San Bernardino County

San Bernardino County has seen an 'alarming' rise in coronavirus cases recently, officials said.

Just a few weeks ago, San Bernardino County officials were saying that the county was making progress in the fight against the coronavirus.

But now, unfortunately, the good news is over.

There has been an "alarming" rate of new positive coronavirus tests in the county -- similar to the increases seen in all of Southern California and in many states across the nation, according to San Bernardino County Supervisor Curt Hagman.

The number of COVID-19 cases in the county has risen sharply to 12,746 as of July 1, and the cities of San Bernardino, Fontana, and Ontario have been hit particularly hard.

Back on April 10, the number of confirmed coronavirus patients combined with patients that were under investigation reached its highest peak in the county, "slightly over 420," said Dr. Troy Pennington, an emergency room physician at Arrowhead Regional Medical Center.

Since then, the number of patients dropped steadily during the rest of April and throughout May -- until it abruptly went back up again in June.

The county "flattened the curve," Pennington said, but "now, we're back to where we started" on April 10.

So what happened?
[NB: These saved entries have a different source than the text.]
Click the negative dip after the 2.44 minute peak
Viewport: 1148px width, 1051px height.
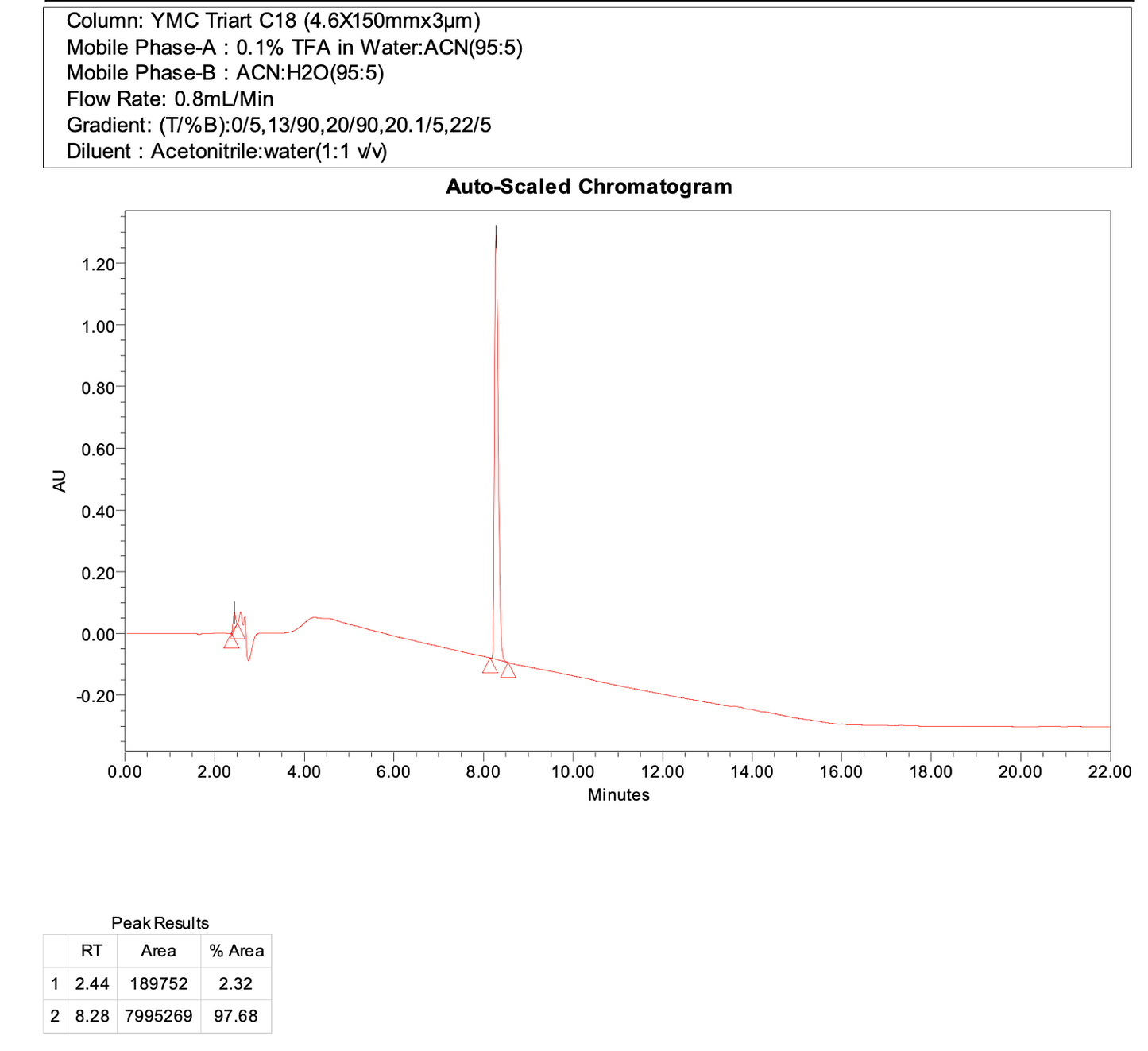pyautogui.click(x=249, y=658)
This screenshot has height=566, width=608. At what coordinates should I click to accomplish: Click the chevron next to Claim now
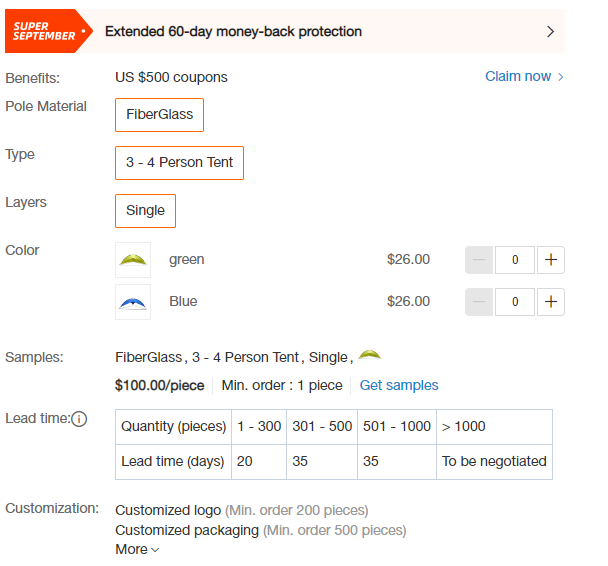pos(560,77)
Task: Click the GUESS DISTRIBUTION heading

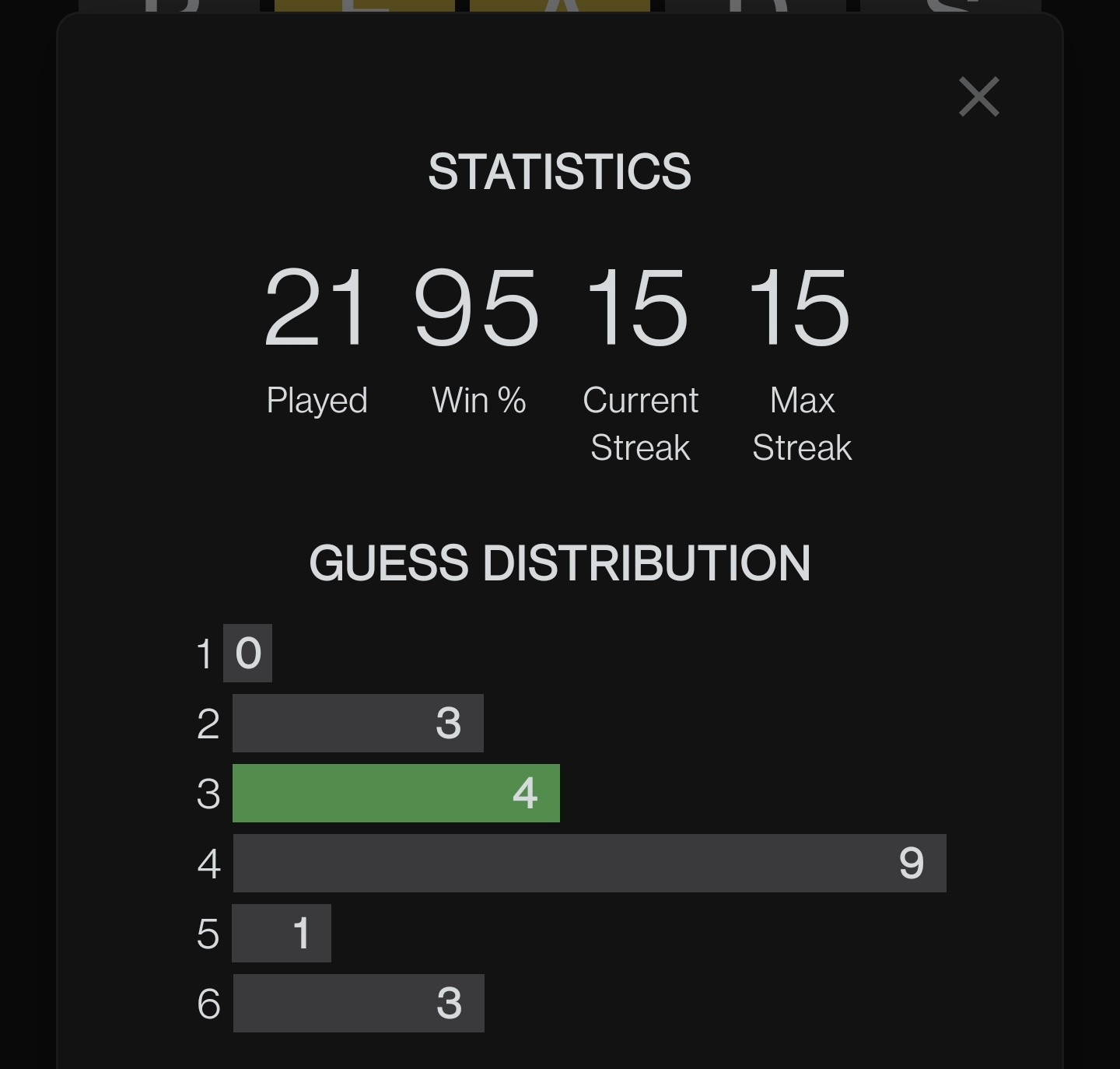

Why the sudden dramatic shift?

Speaking at the county's weekly press conference on Facebook on June 26, Hagman suggested several possible explanations:

• The Memorial Day holiday weekend, in which many residents, tired of sheltering in place, ventured into the outdoors to enjoy the warmer weather;

• The reopening of many businesses in the county that had been closed previously for several weeks;

• The protests that were held in response to the killing of Minnesota resident George Floyd at the hands of a police officer;

• Other large group gatherings;

• The lack of wearing face coverings on the part of some residents.

County health officials have not determined exactly how many cases were specifically caused by each of these factors.

But officials said that wearing masks, practicing social distancing, and frequent hand washing will certainly help to reverse the negative trend.

"People have become complacent about the rules that have been set by the state and the County of San Bernardino," Hagman said. "We need to be vigilant. Just because you don't have a fever or a cough doesn't mean you may not have the virus."

On June 18, Gov. Gavin Newsom announced that Californians are now required to wear face coverings in public spaces. The majority of residents are complying with this mandate, but some are not.